# ZU BEARBEITENDE AUFGABEN
a - Gib an, nach Plänen aus welchem Jahrhundert die Ortschaft laut der Forumsdiskussion zum Klosterbau in Meßkirch entstehen soll.
b - Setze die Forumsdiskussion zum Klosterbau in Meßkirch im Anschluss an ihren letzten Satz fort.

# TEXTAUSZUG

- - - - - - -

Titel: Meßkirch: Und jetzt bauen sie es doch
Beitrag von Jeanne de Beaumont am 16.09.11 um 19:06:54
Städtebau mit Ochsen und Muskelkraft: Nur mit mittelalterlichen Techniken soll in Baden-Württemberg eine Ortschaft mit riesigem Kloster entstehen - nach Plänen aus dem 9. Jahrhundert. Die Baustelle soll zur Touristenattraktion werden.

http://www.spiegel.de/reise/aktuell/0,1518,786682,00.html

Titel: Re: Und jetzt bauen sie es doch
Beitrag von Eriol am 19.09.11 um 15:57:12
ach ja, warum nicht. unsere kassen laufen ja alle über. und bevor das schöne geld schimmel ansetzt...

Titel: Re: Und jetzt bauen sie es doch
Beitrag von Ares Hjaldar de Borg am 20.09.11 um 09:10:37
Ich finde das gut. Das zieht Touristen ins Niemandsland.

Titel: Re: Und jetzt bauen sie es doch
Beitrag von Uhtred am 20.09.11 um 10:49:25
Das Projekt in Frankreich hat sich ja auch bewährt und finanziert sich inzwischen selbst. Fänds gut wenn das jetzt öfter nachgeahmt wird...

Titel: Re: Und jetzt bauen sie es doch
Beitrag von Eriol am 21.09.11 um 06:50:42
gut find ichs auch. und da ist das geld sicherlich besser aufgehoben als anderswo. und ausgegeben wirds es ja eh, egal wofür und egal ob man überhaupt welches hat...  ::)

mich ärgert nur das generelle geldverschleudern wenn man derart hohe schulden hat.

- - - - - - -

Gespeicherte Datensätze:

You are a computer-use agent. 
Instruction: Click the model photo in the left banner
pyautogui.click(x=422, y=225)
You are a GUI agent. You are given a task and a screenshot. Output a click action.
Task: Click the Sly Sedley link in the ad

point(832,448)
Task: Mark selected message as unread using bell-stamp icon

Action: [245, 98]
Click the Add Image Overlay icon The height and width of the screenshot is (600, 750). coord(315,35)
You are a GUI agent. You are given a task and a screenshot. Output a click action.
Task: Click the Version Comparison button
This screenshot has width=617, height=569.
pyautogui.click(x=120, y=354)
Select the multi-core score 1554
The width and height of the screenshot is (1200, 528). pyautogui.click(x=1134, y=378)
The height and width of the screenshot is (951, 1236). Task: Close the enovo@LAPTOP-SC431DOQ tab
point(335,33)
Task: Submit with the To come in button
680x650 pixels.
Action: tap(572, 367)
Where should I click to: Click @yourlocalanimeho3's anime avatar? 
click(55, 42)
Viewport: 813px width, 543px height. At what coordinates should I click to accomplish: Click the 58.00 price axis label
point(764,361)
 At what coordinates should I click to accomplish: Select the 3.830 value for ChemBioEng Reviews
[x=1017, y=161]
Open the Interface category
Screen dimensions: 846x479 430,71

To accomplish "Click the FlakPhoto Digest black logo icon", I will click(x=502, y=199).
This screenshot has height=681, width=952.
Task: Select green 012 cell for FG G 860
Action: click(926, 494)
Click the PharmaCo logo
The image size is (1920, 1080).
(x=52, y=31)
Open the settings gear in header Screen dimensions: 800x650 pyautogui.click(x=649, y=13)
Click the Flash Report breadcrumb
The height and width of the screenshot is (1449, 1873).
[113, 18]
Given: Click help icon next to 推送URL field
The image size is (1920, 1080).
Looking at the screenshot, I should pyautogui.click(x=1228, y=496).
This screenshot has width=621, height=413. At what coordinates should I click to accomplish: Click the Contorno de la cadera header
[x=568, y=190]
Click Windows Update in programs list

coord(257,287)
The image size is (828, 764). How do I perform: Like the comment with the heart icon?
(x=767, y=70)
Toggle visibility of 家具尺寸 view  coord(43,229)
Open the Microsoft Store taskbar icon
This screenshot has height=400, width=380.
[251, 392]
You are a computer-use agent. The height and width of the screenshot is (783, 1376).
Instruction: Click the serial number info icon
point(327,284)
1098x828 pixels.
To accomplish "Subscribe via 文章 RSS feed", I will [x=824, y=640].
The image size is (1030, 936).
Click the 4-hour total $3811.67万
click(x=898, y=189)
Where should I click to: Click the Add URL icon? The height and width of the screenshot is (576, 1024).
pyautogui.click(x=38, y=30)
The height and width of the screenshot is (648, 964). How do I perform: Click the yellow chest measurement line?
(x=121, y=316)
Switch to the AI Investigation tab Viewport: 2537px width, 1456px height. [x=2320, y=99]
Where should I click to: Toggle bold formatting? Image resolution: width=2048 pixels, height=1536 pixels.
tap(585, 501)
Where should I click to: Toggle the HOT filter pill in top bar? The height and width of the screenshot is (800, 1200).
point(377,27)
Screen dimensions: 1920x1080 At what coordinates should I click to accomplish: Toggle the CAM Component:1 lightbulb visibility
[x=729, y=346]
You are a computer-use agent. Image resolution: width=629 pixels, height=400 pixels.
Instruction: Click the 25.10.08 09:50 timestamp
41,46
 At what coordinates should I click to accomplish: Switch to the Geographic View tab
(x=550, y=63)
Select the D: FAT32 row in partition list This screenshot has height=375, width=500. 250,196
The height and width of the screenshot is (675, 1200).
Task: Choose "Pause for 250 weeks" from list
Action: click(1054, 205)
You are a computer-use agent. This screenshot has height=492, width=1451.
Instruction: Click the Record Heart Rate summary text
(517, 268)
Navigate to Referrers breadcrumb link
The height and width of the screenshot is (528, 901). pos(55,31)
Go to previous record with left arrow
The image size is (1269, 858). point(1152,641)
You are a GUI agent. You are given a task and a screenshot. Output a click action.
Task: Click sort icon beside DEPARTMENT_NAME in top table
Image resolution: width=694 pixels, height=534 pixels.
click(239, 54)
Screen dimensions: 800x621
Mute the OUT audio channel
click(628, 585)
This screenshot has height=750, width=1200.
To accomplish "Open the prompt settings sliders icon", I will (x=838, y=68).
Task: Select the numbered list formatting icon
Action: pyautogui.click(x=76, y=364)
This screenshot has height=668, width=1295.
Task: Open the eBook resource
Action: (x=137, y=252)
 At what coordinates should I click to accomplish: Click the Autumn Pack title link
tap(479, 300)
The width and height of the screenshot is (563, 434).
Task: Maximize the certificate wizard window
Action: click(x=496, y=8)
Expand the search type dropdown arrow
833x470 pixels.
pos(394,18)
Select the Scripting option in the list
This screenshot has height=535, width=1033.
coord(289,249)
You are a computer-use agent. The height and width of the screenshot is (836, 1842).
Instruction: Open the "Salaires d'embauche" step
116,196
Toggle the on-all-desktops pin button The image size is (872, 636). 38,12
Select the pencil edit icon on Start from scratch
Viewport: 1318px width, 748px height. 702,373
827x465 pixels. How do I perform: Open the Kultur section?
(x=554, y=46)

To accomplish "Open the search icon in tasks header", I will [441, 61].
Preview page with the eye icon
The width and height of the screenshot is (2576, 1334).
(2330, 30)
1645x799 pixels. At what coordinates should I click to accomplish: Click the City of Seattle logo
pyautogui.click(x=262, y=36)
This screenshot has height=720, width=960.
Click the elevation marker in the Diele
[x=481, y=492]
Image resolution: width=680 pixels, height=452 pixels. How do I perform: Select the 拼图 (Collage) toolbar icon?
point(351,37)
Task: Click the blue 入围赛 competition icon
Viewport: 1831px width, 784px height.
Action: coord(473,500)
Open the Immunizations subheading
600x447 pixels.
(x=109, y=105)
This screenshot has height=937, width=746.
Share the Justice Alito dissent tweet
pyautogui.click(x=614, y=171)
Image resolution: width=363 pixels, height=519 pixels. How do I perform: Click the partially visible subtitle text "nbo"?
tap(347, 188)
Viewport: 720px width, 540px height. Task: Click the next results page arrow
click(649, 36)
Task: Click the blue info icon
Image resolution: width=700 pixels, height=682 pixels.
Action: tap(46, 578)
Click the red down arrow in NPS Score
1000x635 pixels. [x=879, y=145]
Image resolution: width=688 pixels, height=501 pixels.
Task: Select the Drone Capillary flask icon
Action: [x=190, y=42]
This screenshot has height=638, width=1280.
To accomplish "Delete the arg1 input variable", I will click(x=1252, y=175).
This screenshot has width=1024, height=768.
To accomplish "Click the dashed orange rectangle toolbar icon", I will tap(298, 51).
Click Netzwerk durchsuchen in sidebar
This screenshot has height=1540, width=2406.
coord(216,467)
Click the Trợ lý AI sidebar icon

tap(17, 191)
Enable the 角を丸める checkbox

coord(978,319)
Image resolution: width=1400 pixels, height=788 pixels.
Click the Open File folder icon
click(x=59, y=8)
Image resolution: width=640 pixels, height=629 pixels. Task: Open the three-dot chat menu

- - - - - - -

# ANTWORTEN JE AUFGABE
a - Nach Plänen aus dem 9. Jahrhundert.

b -
Titel: Re: Und jetzt bauen sie es doch
Beitrag von Ares Hjaldar de Borg am 19.03.12 um 09:46:25



Zitat:
In Baden-Württemberg wird eine komplette mittelalterliche Klosterstadt gebaut - unter streng historischen Bedingungen: Maschinen und Regenmäntel sind verboten, Kaffee gibt es nicht. Forscher hoffen so auf neue Erkenntnisse über das neunte Jahrhundert.

Was machte ein mittelalterlicher Steinmetz, wenn mitten bei der Arbeit ein heftiger Frühjahrsregen einsetzte? Regenschirme sind auf Baustellen extrem unpraktisch. Polytetrafluorethylen für Goretex-Jacken war noch nicht bekannt, ebenso wenig wie Polyvinylchlorid (PVC) zur Herstellung von Friesennerzen. "Er zog sich eine Jacke aus gewalktem Loden über", erklärt Bert Geurten.

Gewalkte Lodenjacken werden also an Regentagen das Bild auf seiner Baustelle bestimmen. Die liegt bei Meßkirch, im südlichen Oberschwaben, zwischen Donau und Bodensee. Hier wird ab 2013 eine karolingische Klosterstadt entstehen - gebaut mit den Materialien und Techniken des neunten Jahrhunderts. Vom Mörtel bis zur Mauer, vom Regenschutz bis zum Speiseplan soll hier alles genau so sein wie zu den Tagen Karls des Großen. "Wir wollen so authentisch arbeiten wie möglich", sagt Geurten.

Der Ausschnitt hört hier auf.